Longtime adversaries Cyprus and Turkey are locked in a tense “game of chicken” over the prospect of a multibillion-dollar Mediterranean gas bonanza with neither side willing to capitulate, analysts say.
Turkey vowed to escalate its activities in waters around the island after the EU on Monday agreed on measures to punish Ankara for pursuing “illegal” drilling in Cyprus’s exclusive economic zone.
“This is a tit-for-tat game where nobody is ready to back down, with Turkey willing to go one step further,” Hubert Faustmann, professor of history and political science at the University of Nicosia, told AFP.
Turkey “will continue to drill, they may even decide to drill in blocks licensed by the Cypriot government... it’s a game of chicken,” he added.
The discovery of huge gas reserves in the eastern Mediterranean has stoked long-standing tensions between EU member Cyprus and Turkey.
The island is divided between the internationally recognized Republic of Cyprus and a breakaway state set up after a Turkish invasion launched on July 20, 1974 in response to a coup sponsored by the military junta then ruling Greece.
Turkey, the only country to recognize the Turkish Republic of Northern Cyprus, has sent three ships to carry out drilling off the Cypriot coast despite EU condemnation and strong words from Washington.
In response, EU foreign ministers agreed to measures including cutting €145.8 million ($164 million) in pre-accession funds to Turkey allocated for 2020.
Turkey, which does not recognize Cyprus as a sovereign or EU member state, says its actions abide by international law and that it is drilling inside its continental shelf.

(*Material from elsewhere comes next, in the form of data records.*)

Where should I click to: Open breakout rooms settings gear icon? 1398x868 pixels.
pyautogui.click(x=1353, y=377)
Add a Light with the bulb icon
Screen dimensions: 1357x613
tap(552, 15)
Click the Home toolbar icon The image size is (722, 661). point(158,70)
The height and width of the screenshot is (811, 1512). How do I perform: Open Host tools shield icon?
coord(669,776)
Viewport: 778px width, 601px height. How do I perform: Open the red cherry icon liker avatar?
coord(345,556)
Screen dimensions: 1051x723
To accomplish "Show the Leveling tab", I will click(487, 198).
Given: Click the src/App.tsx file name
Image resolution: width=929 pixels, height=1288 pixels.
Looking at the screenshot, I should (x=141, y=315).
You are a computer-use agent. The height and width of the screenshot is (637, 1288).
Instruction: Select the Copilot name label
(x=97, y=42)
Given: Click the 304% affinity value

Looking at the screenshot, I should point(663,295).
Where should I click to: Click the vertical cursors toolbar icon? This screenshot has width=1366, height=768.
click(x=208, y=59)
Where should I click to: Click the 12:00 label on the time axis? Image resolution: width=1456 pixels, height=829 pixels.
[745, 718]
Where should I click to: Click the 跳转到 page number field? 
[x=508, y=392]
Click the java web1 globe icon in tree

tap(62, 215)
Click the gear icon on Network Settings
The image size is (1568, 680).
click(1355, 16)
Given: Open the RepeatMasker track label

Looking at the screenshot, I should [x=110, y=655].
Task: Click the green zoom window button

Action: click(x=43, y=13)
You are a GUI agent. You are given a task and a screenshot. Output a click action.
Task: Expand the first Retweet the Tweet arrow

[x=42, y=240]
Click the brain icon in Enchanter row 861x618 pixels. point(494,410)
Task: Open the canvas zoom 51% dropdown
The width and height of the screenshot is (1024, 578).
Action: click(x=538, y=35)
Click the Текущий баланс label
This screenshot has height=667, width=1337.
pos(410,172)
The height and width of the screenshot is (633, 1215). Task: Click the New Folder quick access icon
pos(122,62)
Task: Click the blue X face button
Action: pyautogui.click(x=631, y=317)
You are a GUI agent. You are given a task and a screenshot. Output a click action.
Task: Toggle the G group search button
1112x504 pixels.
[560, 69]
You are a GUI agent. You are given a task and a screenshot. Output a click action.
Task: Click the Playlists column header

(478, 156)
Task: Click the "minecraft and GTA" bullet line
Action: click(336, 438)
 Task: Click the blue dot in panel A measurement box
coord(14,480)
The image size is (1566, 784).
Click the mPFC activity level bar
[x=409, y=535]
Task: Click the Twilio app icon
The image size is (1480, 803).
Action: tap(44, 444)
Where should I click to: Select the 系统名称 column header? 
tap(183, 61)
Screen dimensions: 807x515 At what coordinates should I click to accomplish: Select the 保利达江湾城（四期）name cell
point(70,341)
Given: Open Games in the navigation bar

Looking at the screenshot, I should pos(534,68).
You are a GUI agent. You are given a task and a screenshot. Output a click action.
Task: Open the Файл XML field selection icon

While negotiations to reunify the island remain on hold, Cyprus has moved to start gas and oil exploration by issuing licenses to international companies.
That has angered Ankara, which argues that such exploration deprives the Turkish Cypriot minority of benefiting from the island’s natural wealth.
“Turkey won’t step down and EU sanctions are mild; the sanctions are not painful, and Turkey knows there is no determination for a confrontation,” said Faustmann.
He argued that Cyprus needs to find more gas to make it commercially viable to extract.
“Unless there’s a big find, it might be a lot of noise over nothing; there isn’t enough extractable gas at the moment.”
Experts also argue that if the escalation continues it will be difficult for energy companies to explore off Cyprus due to the risk.
“Interest in operations is there; however, tensions with Turkey are not helping. If tensions subside then there will be a lot of interest because there is support from the markets and the EU too,” said energy analyst Cyril Widdershoven, founder of the consultancy firm Verocy.
Cyprus on Tuesday rejected as “unacceptable” a Turkish Cypriot proposal on energy revenue sharing to help de-escalate tensions.
Nicosia argues that jointly managing the island’s untapped energy resources can only be workable once an elusive peace settlement has been agreed, while assuring Turkish Cypriots will get their equal share.
Atlantic Council senior associate Charles Ellinas said the rising tensions will make the waters choppier for energy companies when they resume drilling in blocks licensed by the Cyprus government, especially in areas disputed by Turkey.
“Turkey will not back off unless the EU and the US apply serious sanctions that hurt its economy. But I do not see that happening... NATO, trade and refugees are important to them,” he told AFP.
“Turkey will maintain aggression until Cyprus agrees to put hydrocarbons on the negotiating table.”
The waters off Cyprus have attracted international giants such as ExxonMobil of the United States, France’s Total and Italy’s Eni.
Sizable natural gas deposits have been discovered in three areas but have yet to be extracted.
Last month Cyprus said it expected to earn $9.3 billion over 18 years from exploiting a gas field in the Aphrodite block under a renegotiated contract with Royal Dutch Shell, US-based Noble and Israel’s Delek.
In February US energy giant ExxonMobil announced the discovery of a huge natural gas reserve off the island’s coast which Cyprus hailed as one of the biggest worldwide in recent years.
Ellinas estimates Cyprus’s discovered reserves so far are around 10 trillion cubic feet and “there is probably as much still to be discovered and possibly more.”
He estimates total gas revenue could be about $160 billion, which could generate profits of $30 billion over 20 years, but finding buyers may be tough in a competitive international market.
“Cyprus’s share could be $17 billion. But first, sales need to be secured, and there lies the challenge, in a market inexorably moving toward renewables and clean energy. The longer it takes the more difficult it becomes.”